精神病床
「暴れだしたら止められなくて...泣く泣く警察を呼んで病院に連れて行くんだけど、病院では本人を無理矢理ベッドに括りつけてね。虐待と言われようとも括り付けなければ何をしでかすか分からない。そこでクスリを打たれるとそれはもう廃人のようになってしまって...」と涙ながらに語っていただいた。
そんな壮絶な実態と家族の苦悩を聞かせていただいたのは初当選後まもなくの頃。一見平穏そうに見えた家族にそれほどの苦労があったとは知る由も無かったのだが、以来、何度か御話を聞かせていただき、家族会の皆様の会合にも伺わせていただりもした。
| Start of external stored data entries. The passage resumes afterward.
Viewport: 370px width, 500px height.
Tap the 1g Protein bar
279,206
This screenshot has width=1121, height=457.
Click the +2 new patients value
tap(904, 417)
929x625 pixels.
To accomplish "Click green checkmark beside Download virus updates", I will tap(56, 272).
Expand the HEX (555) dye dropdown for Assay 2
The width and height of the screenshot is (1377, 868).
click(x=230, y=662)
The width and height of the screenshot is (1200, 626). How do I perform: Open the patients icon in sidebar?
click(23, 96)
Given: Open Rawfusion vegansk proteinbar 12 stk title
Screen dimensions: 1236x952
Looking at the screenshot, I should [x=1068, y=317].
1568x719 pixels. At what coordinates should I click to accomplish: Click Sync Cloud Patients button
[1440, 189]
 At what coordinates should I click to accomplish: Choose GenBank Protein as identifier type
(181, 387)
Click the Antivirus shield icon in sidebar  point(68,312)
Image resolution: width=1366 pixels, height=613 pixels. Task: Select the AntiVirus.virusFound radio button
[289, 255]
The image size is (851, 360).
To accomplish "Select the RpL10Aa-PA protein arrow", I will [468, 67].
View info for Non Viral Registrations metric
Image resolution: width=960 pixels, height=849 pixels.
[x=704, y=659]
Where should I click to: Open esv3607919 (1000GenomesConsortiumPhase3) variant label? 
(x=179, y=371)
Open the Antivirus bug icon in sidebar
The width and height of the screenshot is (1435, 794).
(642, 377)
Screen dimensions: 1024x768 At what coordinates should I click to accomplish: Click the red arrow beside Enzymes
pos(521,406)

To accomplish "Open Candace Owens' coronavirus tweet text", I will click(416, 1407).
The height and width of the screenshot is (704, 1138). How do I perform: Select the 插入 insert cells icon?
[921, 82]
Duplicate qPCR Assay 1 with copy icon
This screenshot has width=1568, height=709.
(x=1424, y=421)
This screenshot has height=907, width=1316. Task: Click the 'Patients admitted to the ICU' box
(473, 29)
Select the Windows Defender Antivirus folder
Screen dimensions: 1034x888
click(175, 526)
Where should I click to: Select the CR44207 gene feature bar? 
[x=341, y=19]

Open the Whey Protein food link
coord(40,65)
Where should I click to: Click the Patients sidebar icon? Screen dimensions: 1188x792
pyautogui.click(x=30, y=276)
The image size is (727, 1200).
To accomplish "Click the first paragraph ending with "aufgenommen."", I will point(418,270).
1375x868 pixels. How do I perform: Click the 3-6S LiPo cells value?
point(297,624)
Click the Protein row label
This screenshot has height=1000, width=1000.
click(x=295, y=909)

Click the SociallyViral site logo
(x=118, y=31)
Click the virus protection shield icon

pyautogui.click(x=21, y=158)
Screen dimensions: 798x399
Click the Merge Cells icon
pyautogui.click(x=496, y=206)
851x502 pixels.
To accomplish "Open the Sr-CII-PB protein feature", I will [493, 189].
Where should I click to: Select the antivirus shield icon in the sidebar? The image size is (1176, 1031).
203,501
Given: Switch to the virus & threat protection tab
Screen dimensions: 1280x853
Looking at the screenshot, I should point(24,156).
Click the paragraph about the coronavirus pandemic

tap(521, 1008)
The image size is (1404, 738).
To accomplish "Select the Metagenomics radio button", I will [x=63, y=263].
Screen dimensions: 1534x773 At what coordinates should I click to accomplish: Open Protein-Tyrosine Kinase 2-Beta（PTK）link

現在、障害には3つの種別、「身体障害」「知的障害」「精神障害」があるが、障害種別に関わらず障害者の自立支援に向けて共通の福祉サービス基盤を確立しようと施行されたのが平成17年の小泉政権時における「障害者自立支援法」であって、その「障害者自立支援法」は難病指定やサービスを拡充した上でこの4月より「障害者総合支援法」として新たにスタートすることになった。
障害者の手帳を持つということはその障害を認めることで様々な給付を受けることが可能になるということを意味するのだが、中でも精神障害は判定が難しく、また、一方で障害種別の中でも後発なだけにサービスが遅れがちな面も否めず、家族がそのことを認めたがらないこともあったりして手帳所持者以上に潜在的な数は多いとされている(ちなみに本市における手帳所持者は約6千人)。
さて、来年度の予算要望に向けたヒアリング。団体の一つに精神障害者の家族会「あやめ会」があって、毎年、要望を聞かせていただくことになるのだが、前述の理由からいつになく真剣に聞かせていただいている。
近年は医学的な解明も進みつつある精神障害だが、都道府県によっては、重症かつ慢性的な精神障害者に対して専門家チームが訪問形式により医療や生活の総合的な支援を行うACT(包括型地域生活支援体制)や国のアウトリーチ推進事業(地域移行)も進みつつあるというのだが、その推進の条件となるのが精神病床数の削減。
結果として地域移行が促進されるのだから精神科専門の病床は不要になるはずであって、更にその先には医療費の削減という大命題が見え隠れする。が、その「あやめ会」の方々の話によれば本市の精神病床は他都市に比べて絶対数、単位人口対病床数ともに少ないことから一律的な削減を求められるのはおかしいのではないかとのこと。
「障害者自立支援法」は障害種別の格差是正以外にサービス提供主体を市町村に一元化したことが功績の一つ。そんな地域の実情に鑑み、国に対して物申せる川崎市でありたいと思うのだが...どうか。